# Used Timbery M100, good deal?, good saw?



## A.O. (Dec 18, 2017)

So I'm looking for a small personal sawmill (post here - https://www.arboristsite.com/commun...-a-small-bandsaw-sawmill.316105/#post-6425275)
I got an offer on a Timbery M100 in good shape (not personally seen it yet) with the upgraded 9hp engine on it for $3000.
I cant seem to find a price on one online, Timbery doesn't list them on their website so I've got no good way to compare. Is 3 grand a good price on this?
Is a Timbery M100 a good mill?
Would love to hear from someone that owns one..

Thanks


----------



## rarefish383 (Dec 19, 2017)

AO, stick with one thread, we are following your progress, don't start a new thread with each question, it's easier to follow, Joe.


----------



## babybart (Dec 20, 2017)

The website lists the the M100 7hp- $2995, 9hp- $3495, 14hp- $3895


----------



## A.O. (Dec 20, 2017)

babybart said:


> The website lists the the M100 7hp- $2995, 9hp- $3495, 14hp- $3895


Yeah, I saw that.. first time I went I couldn't find anything on price, thanks.


----------



## rarefish383 (Dec 20, 2017)

I found one review on the M100 and it was good. It looks like Wood Mizer bought out Timbery a couple years ago. The m100 owner had some small issue with the mill and his WM dealer helped him out with it. If the guy wants 3K offer a little less. He wants almost the same as a new Frontier, although the new one will have tax and shipping, bumping it up, Good luck with whatever you get, Joe.


----------



## ChoppyChoppy (Dec 21, 2017)

A.O. said:


> So I'm looking for a small personal sawmill (post here - https://www.arboristsite.com/commun...-a-small-bandsaw-sawmill.316105/#post-6425275)
> I got an offer on a Timbery M100 in good shape (not personally seen it yet) with the upgraded 9hp engine on it for $3000.
> I cant seem to find a price on one online, Timbery doesn't list them on their website so I've got no good way to compare. Is 3 grand a good price on this?
> Is a Timbery M100 a good mill?
> ...



https://www.timbery.com/m100-portable-sawmill


----------



## Sawyer Rob (Dec 21, 2017)

rarefish383 said:


> He wants almost the same as a new Frontier, although the new one will have tax and shipping, bumping it up, Good luck with whatever you get, Joe.

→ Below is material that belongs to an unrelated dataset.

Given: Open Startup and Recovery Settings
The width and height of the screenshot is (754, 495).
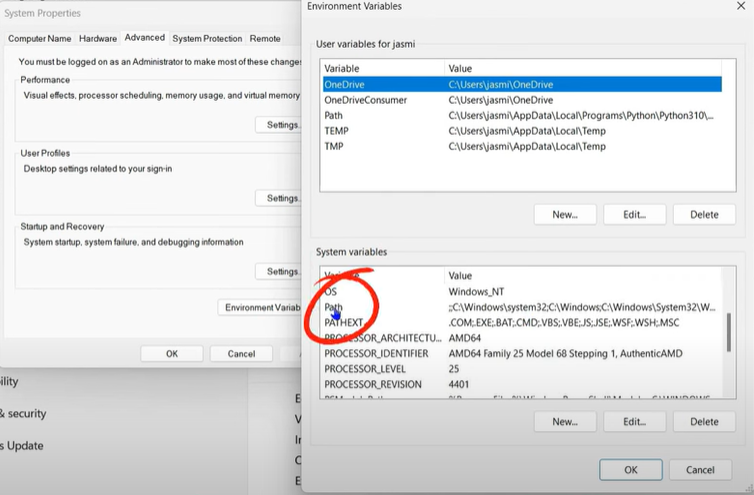Looking at the screenshot, I should tap(279, 271).
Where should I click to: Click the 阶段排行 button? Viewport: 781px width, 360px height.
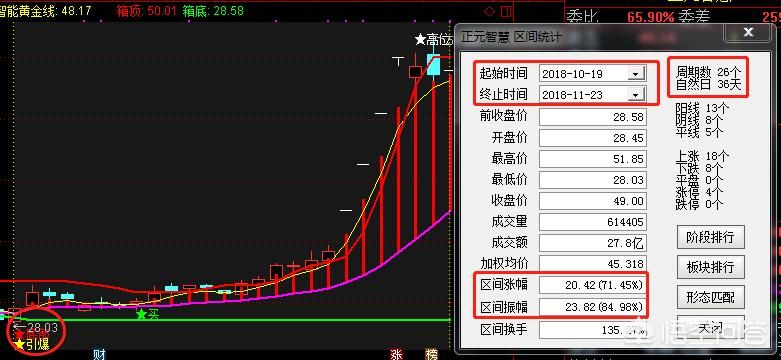point(710,237)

 I'm not so sure about tax, but one thing the new one will have. A warranty and backing from the company that sold it to you.

SR


----------



## A.O. (Dec 21, 2017)

Sawyer Rob said:


> I'm not so sure about tax, but one thing the new one will have. A warranty and backing from the company that sold it to you.
> 
> SR



Yes, thanks.. I am also taking that into consideration..


----------



## Sashadeboer (Jan 4, 2018)

I don't really own one myself but have heard great things about them


----------